Advertorial
Intisari-online.com -Timor Leste pada awalnya adalah salah satu wilayah Indonesia yang pada akhirnya memilih melepaskan diri.
Timor Leste memerdekakan diri pada tahun 2002, dan setelah itu negara tersebut berdiri sendiri sebagai sebuah negara.
Namun, tampaknya mendirikan sebuah negara tak semudah yang dipikirkan.
Usai merdeka, tak lantas membuat Timor Leste bisa berkebang sendiri sebagai sebuah negara yang maju.
Justru negara itu dirundung masalah besar dan pada awal kemerdekaanya saja pernah dikacaukan hanya oleh satu orang.
MengutipGrid.ID, orang yang sanggup mengacaukan Timor Leste tersebut adalah Alfredo Reinado.
Reinado adalah mayor angkatan bersenjata Timor Leste, FDTL yang ikut berjuang memberikan kemerdekaan bagi Timor Leste.
Dia seorang nasionalis, bumi Lorosae yang ingin Timor Leste bebas dari Indonesia pada waktu itu.
Keahliannya di bidang militerjuga tidak kaleng-kaleng,berpangkat mayor di FDTL, dia adalah orang yang sangat mahir di bidangnya.
Dia pernah mengenyam pendidikan militer di Australia, hingga membuatnya menjadi sosok berbahaya di FDTL.
Padahal para perwira di FDTL adalah mantan akombatan Fretilin yang pernah berhadapan dengan ABRI semasa konfrontasi dengan Indonesia.
Sayangnya pendidikan militer yang mentereng itu tak membuat Reinado memiliki masa depan yang baik di Timor Leste.
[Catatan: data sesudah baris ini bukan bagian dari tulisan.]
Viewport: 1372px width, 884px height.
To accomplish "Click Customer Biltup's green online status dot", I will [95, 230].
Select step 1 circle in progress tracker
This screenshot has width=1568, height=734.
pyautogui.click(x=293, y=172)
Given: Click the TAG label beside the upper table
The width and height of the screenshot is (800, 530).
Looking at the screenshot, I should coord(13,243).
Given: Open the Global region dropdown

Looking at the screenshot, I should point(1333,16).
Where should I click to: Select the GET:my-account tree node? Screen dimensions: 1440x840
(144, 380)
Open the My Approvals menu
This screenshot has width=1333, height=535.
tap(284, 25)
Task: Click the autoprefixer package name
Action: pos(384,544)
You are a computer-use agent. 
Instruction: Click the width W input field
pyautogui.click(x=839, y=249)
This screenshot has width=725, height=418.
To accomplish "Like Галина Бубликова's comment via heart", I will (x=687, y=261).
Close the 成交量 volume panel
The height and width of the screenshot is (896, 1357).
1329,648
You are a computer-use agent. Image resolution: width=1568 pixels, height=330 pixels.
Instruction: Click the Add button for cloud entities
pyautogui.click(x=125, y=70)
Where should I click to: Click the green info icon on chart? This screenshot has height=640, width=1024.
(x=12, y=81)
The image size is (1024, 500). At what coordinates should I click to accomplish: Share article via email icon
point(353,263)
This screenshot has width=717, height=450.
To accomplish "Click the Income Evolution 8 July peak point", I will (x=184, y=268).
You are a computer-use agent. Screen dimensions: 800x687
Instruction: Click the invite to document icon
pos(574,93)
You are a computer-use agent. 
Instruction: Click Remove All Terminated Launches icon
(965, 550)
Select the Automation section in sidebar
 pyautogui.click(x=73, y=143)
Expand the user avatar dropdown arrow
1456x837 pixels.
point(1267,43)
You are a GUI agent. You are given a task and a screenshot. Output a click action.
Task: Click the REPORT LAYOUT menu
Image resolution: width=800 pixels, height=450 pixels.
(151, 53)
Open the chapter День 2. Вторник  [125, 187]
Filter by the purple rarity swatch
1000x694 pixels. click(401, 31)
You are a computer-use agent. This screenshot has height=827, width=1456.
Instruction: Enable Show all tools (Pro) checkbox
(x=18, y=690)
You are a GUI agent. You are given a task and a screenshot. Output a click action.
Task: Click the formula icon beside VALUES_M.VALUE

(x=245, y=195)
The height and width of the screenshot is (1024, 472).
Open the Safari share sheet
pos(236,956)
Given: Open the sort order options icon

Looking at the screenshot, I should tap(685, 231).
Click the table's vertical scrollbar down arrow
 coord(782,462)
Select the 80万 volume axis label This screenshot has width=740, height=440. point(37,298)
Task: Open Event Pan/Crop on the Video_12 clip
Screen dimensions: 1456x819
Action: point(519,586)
Dia justru didiskriminasi oleh Panglima FDTL Brigjen Taur Matan Ruak, dan berakhir didiskriminasi.
Reinado diperlakukan rasis karena dia berasal dari daerah Timor Leste bagian timur.
Karena itu, dia marah pada Ruak, pada Mei 2006 bersama 600 anggita FDTL melakukan desersi sebagai protes atas perlakukan itu.
Ruak yang geram justru memecat semua anggota yang melakukan protes massal.
Kemarahan makin memuncak, Reinado melakukan aksi rusuh dan membuat satu negara porak poranda.
Reinado melakukan taktik gerilya mirip Fretlin ketika menyerang FDTL, sama dengan yang dilakukan ketika melawan Indonesia.
Lama-lama Timor Leste dirundung kerusuhan dan pertikaian antar etnis terjadi.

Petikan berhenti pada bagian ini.